* DIRECTIVE
Reproduce verbatim the lines below between the line containing "This screenshot has height=819, width=1456. Find" and the line containing "Image resolution: width=1456 pixels, height=819 pixels. I", inclusive.
>>
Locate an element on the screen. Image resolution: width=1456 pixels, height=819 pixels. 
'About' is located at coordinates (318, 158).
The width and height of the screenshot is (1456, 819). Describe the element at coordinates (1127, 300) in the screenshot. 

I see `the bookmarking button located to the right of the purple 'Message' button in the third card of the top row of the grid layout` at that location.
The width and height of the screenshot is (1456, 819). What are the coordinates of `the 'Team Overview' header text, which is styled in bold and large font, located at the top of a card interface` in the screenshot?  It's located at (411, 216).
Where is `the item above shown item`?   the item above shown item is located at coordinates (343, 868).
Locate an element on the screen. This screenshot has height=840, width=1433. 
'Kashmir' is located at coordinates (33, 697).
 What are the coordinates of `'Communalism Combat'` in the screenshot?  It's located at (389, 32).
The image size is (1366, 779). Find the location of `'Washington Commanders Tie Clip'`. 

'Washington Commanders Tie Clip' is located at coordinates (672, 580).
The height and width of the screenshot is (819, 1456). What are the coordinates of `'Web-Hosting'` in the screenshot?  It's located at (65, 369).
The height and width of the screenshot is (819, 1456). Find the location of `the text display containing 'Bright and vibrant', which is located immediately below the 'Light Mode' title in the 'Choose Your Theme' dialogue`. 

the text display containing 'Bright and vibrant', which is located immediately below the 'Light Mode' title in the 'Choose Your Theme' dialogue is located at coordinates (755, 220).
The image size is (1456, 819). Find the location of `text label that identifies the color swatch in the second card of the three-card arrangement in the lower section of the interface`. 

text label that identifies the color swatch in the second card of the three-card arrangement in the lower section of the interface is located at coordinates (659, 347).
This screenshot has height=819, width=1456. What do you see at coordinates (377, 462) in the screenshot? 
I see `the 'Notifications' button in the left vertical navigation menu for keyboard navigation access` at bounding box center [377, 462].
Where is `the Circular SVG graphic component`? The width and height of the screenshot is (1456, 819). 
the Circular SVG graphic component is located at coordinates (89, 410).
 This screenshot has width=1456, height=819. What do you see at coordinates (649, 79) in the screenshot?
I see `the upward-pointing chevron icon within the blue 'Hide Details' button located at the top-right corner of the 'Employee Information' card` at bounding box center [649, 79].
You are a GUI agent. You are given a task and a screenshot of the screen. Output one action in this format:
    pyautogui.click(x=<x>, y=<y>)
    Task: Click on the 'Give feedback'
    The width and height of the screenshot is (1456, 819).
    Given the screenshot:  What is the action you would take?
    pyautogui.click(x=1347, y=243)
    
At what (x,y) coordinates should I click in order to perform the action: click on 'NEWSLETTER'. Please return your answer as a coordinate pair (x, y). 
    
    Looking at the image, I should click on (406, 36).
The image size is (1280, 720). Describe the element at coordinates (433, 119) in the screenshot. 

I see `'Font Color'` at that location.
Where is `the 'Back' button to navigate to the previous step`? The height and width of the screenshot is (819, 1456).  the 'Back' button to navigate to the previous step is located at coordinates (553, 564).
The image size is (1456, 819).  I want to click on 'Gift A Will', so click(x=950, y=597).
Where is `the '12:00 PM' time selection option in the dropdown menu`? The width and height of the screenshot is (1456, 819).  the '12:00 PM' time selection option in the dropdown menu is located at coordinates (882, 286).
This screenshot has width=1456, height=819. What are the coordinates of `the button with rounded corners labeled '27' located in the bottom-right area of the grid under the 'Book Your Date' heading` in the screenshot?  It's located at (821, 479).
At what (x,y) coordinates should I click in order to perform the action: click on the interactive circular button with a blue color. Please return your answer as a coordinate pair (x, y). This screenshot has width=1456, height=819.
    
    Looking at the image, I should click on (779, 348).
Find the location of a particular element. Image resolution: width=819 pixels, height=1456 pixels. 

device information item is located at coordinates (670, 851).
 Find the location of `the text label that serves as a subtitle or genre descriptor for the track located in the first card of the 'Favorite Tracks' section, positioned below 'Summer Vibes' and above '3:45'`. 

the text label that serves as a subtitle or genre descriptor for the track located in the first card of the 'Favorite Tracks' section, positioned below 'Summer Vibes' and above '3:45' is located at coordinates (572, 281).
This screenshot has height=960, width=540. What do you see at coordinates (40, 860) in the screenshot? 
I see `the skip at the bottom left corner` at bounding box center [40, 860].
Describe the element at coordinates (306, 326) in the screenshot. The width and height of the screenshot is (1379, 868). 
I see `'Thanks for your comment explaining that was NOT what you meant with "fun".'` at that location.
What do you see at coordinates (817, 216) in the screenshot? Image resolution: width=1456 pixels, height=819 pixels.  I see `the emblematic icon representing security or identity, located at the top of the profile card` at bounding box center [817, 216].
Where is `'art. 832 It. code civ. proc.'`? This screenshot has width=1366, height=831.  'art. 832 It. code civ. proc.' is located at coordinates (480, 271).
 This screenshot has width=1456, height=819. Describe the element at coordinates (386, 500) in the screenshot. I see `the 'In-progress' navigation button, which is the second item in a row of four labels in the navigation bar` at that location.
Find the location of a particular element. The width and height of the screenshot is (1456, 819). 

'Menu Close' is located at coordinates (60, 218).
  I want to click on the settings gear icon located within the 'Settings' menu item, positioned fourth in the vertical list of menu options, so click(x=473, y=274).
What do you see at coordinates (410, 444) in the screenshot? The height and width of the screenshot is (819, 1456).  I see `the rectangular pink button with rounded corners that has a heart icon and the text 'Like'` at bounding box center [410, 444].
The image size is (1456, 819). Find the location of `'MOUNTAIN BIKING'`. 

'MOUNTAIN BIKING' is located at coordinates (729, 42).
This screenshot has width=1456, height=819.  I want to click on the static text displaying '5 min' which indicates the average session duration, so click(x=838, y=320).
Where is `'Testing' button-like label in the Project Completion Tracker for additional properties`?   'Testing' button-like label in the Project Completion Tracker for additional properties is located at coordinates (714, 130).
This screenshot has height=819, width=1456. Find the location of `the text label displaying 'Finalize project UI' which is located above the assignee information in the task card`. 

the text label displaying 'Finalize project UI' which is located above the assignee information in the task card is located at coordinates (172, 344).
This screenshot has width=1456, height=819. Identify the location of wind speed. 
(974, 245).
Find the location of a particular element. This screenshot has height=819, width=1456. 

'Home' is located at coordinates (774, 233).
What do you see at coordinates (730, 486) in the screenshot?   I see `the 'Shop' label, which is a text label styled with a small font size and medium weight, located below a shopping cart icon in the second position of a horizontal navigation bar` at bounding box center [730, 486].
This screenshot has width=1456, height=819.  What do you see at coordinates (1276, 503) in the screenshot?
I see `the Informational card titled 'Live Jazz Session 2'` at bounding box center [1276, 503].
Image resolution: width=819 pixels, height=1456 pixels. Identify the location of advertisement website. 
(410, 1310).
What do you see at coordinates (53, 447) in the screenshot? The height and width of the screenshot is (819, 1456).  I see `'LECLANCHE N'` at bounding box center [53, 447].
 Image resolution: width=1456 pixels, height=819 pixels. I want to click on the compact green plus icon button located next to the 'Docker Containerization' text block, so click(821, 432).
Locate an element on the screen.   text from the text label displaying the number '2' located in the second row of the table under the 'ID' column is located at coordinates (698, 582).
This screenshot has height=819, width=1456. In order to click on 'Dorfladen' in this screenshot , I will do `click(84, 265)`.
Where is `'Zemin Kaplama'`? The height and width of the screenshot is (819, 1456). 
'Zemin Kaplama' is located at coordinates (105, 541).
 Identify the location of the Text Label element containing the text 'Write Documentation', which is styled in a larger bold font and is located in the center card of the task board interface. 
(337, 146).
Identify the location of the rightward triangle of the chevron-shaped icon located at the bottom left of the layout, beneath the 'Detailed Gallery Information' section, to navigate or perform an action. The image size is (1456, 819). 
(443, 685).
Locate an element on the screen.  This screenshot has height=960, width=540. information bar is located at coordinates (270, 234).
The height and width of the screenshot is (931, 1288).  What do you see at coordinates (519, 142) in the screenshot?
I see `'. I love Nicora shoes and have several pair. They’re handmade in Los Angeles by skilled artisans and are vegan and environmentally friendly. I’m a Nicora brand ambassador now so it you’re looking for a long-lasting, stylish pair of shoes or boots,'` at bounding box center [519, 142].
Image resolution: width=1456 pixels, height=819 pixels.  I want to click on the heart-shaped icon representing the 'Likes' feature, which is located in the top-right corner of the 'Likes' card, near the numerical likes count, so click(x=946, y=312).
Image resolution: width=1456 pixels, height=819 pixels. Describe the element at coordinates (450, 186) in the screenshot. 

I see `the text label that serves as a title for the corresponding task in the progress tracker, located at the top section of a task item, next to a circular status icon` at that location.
<<
* TASK SOLUTION
This screenshot has height=819, width=1456. Find the location of `the text label displaying 'Finalize project UI' which is located above the assignee information in the task card`. 

the text label displaying 'Finalize project UI' which is located above the assignee information in the task card is located at coordinates (172, 344).
This screenshot has width=1456, height=819. Identify the location of wind speed. 
(974, 245).
Find the location of a particular element. This screenshot has height=819, width=1456. 

'Home' is located at coordinates (774, 233).
What do you see at coordinates (730, 486) in the screenshot?   I see `the 'Shop' label, which is a text label styled with a small font size and medium weight, located below a shopping cart icon in the second position of a horizontal navigation bar` at bounding box center [730, 486].
This screenshot has width=1456, height=819.  What do you see at coordinates (1276, 503) in the screenshot?
I see `the Informational card titled 'Live Jazz Session 2'` at bounding box center [1276, 503].
Image resolution: width=819 pixels, height=1456 pixels. Identify the location of advertisement website. 
(410, 1310).
What do you see at coordinates (53, 447) in the screenshot? The height and width of the screenshot is (819, 1456).  I see `'LECLANCHE N'` at bounding box center [53, 447].
 Image resolution: width=1456 pixels, height=819 pixels. I want to click on the compact green plus icon button located next to the 'Docker Containerization' text block, so click(821, 432).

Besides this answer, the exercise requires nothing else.